A Spending Problem

While Connecticut has not experienced significant changes in population or private-sector job growth over the past 20 years, the cost of state government has grown dramatically.

Since 1992, Connecticut’s population has increased by 9% while state spending has grown by more than 153%, despite the state’s spending cap.  

Index: Full Report (pdf) | Streamline State Government | Rebalance Healthcare | Reform Corrections | Modify State Employee Benefits | Expand Use of Nonprofits

Long-Term Spending

Spending for state employee retiree health benefits has grown an unfathomable 981% since 1992; debt service (paying off state borrowing) has increased 204%; Medicaid spending is up 180%; state employee pensions, 583%; and spending on the state’s corrections system has increased 178%. [graph, right; click to expand]

While these big-ticket items are growing at a faster rate than the overall budget, other areas of state spending vital to Connecticut’s economic viability and quality of life have seen disinvestment by the state.

When state spending continues to rise, it also drains dollars from our economy and
discourages job creation and business investment in the state.

Structural Problem

To be sure, much of the rise in state spending is a response to greater needs for vital, safety-net social services that have been stretched by a poor economy. Healthcare costs also have risen dramatically for the at-risk and aging population served by the state.
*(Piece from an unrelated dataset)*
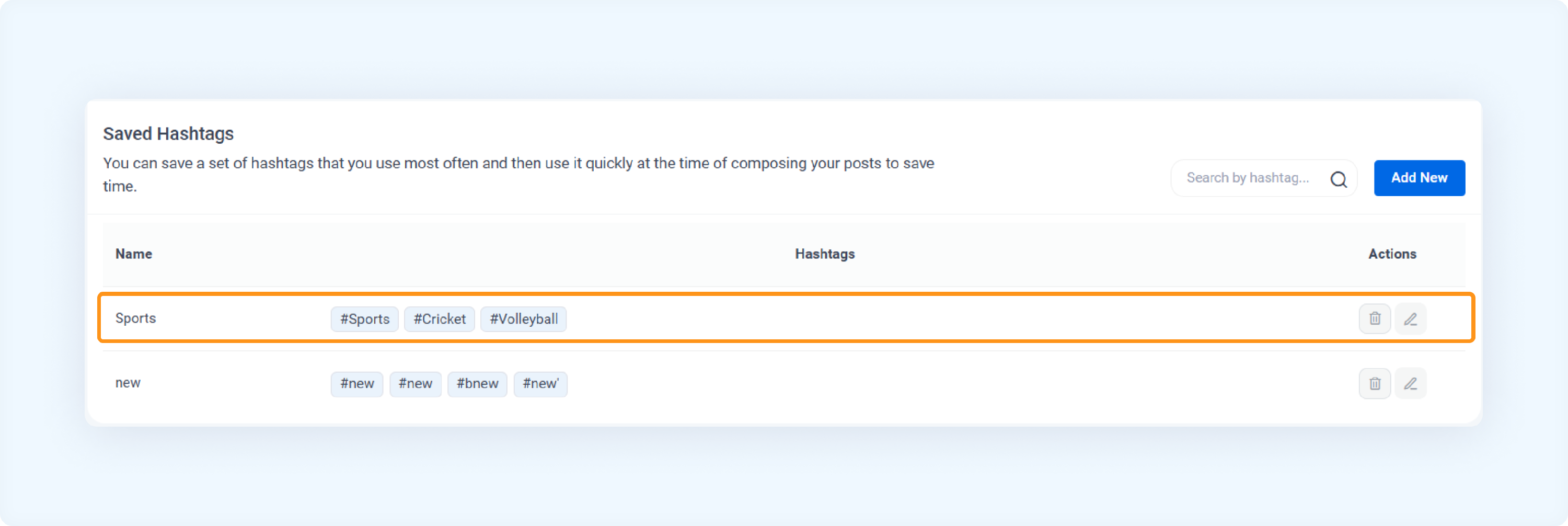
Task: Delete the Sports hashtag set
Action: point(1375,318)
Costs have also risen, however, because of agreements made over time to guarantee generous retirement benefits for state employees. These guaranteed benefits have created significant and arguably unsustainable long-term obligations for state taxpayers. Compounding the budget crisis is the fact that the state has failed to adequately fund its long-term commitments, chiefly for state employee and teachers’ pensions and state employee retirement healthcare.
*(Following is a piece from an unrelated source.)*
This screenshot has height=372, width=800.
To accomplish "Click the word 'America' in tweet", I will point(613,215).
Connecticut has an estimated $63.9 billion in overall long-term obligations. This figure is an improvement over 2010’s long-term obligation valuation of $73.1 billion, due in part to
concessions negotiated with state employee unions.

However, the lower debt total heavily relies on optimism and estimation. The large drop in OPEB liability (other than pension employee benefits) is in part due to a simple change in the discount rate used to calculate obligations; that is, some of the “savings” came from using different assumptions on the rate of return of the state’s invested pension fund, while the balance came from changes negotiated with the state employee unions.

Though the governor and legislature should be credited for taking steps in the right direction, it is likely that the state still has not yet been put on a sustainable path that will
consistently lower the baseline in the coming years.

Much more can and needs to be done to bring these benefits and obligations in line with our ability to afford them.

Other Critical Factors

  • The state’s income tax has become more volatile and hits small businesses (who pay their business taxes through the tax) particularly hard; this has hurt our economy.
  • The recession substantially changed the state’s income tax structure, for example, hitting the financial services industry—a traditionally large source of income tax
  • revenue—particularly hard; many of those jobs, incomes and bonuses did not return.
  • Connecticut’s population continues to gray, with more baby boomers heading toward retirement and out of the workforce. This demographic migration will strain the state’s income-producing population to pay the cost of state government.
  • A federal budget sequestration would have a profound impact on Connecticut’s finances if a solution is not worked out by Congress before the deadline.

Under sequestration, non-defense discretionary spending could see across-the-board cuts to the tune of $38 billion, forcing Connecticut to do without grants and state aid that it usually relies on to finance priorities such as education and social programs. For example, both Title I money for disadvantaged children and special education funding for states would be cut by over $1 billion. Large portions of educational spending are mandatory as well; when federal funding does not come, the money must be found elsewhere in the budget, leading to further cuts in other areas.

Federal aid for state social programs would also be significantly cut, seeing state spending on items like the WIC (women, infants, and children) Program, and energy assistance programs drastically reduced.

Policy Changes

Policymakers must create a state budget and develop long-term solutions that will keep spending within taxpayers’ means and restore responsible fiscal policy. State government must become more effective, more accountable, and more affordable.

Several major studies by the Thomas Commission, Harper-Hall Commission, Connecticut Institute for the 21st Century, Commission on Nonprofit Health and Human Services, and others have identified practical solutions for making state government work leaner and better at less cost.

Governor Malloy has committed his administration to finding ways to streamline state government. The state also is beginning to address the largest cost-driving areas of state spending, such as state employee and teacher retirement benefits, the corrections system, medical care, and long-term healthcare.

Take Action!The overriding need is to act decisively to restore greater fiscal responsibility and scale back the cost and scope of state government. Ideas are at hand; the question is whether policymakers will have the political will to implement them.